:: WHAT TO WORK ON ::
(1) In the Event Hubs post, what value does the producer script assign to group_name?
(2) Continue the Event Hubs post from the point where it stops.

:: EXTRACT TO READ ::

# # # # # # #

We are sending Avro data encoded with (azure.schemaregistry.encoder.avroencoder) to Event-Hub using a standalone python job and we can deserialize using the same decoder using another standalone python consumer. The schema registry is also supplied to the Avro encoder in this case.
This is the stand alone producer I use
import os
from azure.eventhub import EventHubProducerClient, EventData
from azure.schemaregistry import SchemaRegistryClient
from azure.schemaregistry.encoder.avroencoder import AvroEncoder
from azure.identity import DefaultAzureCredential
os.environ["AZURE_CLIENT_ID"] = ''
os.environ["AZURE_TENANT_ID"] = ''
os.environ["AZURE_CLIENT_SECRET"] = ''
token_credential = DefaultAzureCredential()
fully_qualified_namespace = ""
group_name = "testSchemaReg"
eventhub_connection_str = ""
eventhub_name = ""
definition = """
{"namespace": "example.avro",
"type": "record",
"name": "User",
"fields": [
{"name": "name", "type": "string"},
{"name": "favorite_number", "type": ["int", "null"]},
{"name": "favorite_color", "type": ["string", "null"]}
]
}"""
schema_registry_client = SchemaRegistryClient(fully_qualified_namespace, token_credential)
avro_encoder = AvroEncoder(client=schema_registry_client, group_name=group_name, auto_register=True)
eventhub_producer = EventHubProducerClient.from_connection_string(
conn_str=eventhub_connection_str,
eventhub_name=eventhub_name
)
with eventhub_producer, avro_encoder:
event_data_batch = eventhub_producer.create_batch()
dict_content = {"name": "Bob", "favorite_number": 7, "favorite_color": "red"}
event_data = avro_encoder.encode(dict_content, schema=definition, message_type=EventData)
event_data_batch.add(event_data)

# # # # # # #

:: INFORMATION SHOWN ::
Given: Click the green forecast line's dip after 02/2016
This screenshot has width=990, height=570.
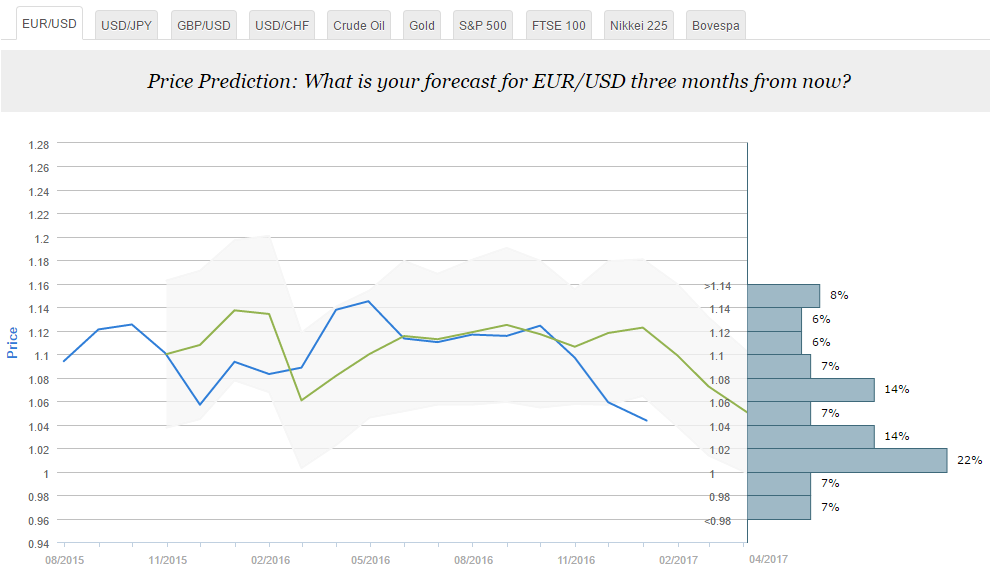Looking at the screenshot, I should click(x=302, y=400).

# # # # # # #

:: RESULTS ::
(1) testSchemaReg

(2)
eventhub_producer.send_batch(event_data_batch)
I was able to deserialise using the stand alone consumer
async def on_event(partition_context, event):
print("Received the event: \"{}\" from the partition with ID: \"{}\"".format(event.body_as_str(encoding='UTF-8'),
partition_context.partition_id))
print("message type is :")
print(type(event))
dec = avro_encoder.decode(event)
print("decoded msg:\n")
print(dec)
await partition_context.update_checkpoint(event)
async def main():
client = EventHubConsumerClient.from_connection_string(
"connection str"
"topic name",
consumer_group="$Default",
eventhub_name="")
async with client:
await client.receive(on_event=on_event, starting_position="-1")
As a next step , I replaced the standalone python consumer with the py-spark consumer running on synapse notebook. Below are the problems I faced
@udf
def decode(row_msg):
encoder = AvroEncoder(client=schema_registry_client)
encoder.decode(bytes(row_msg))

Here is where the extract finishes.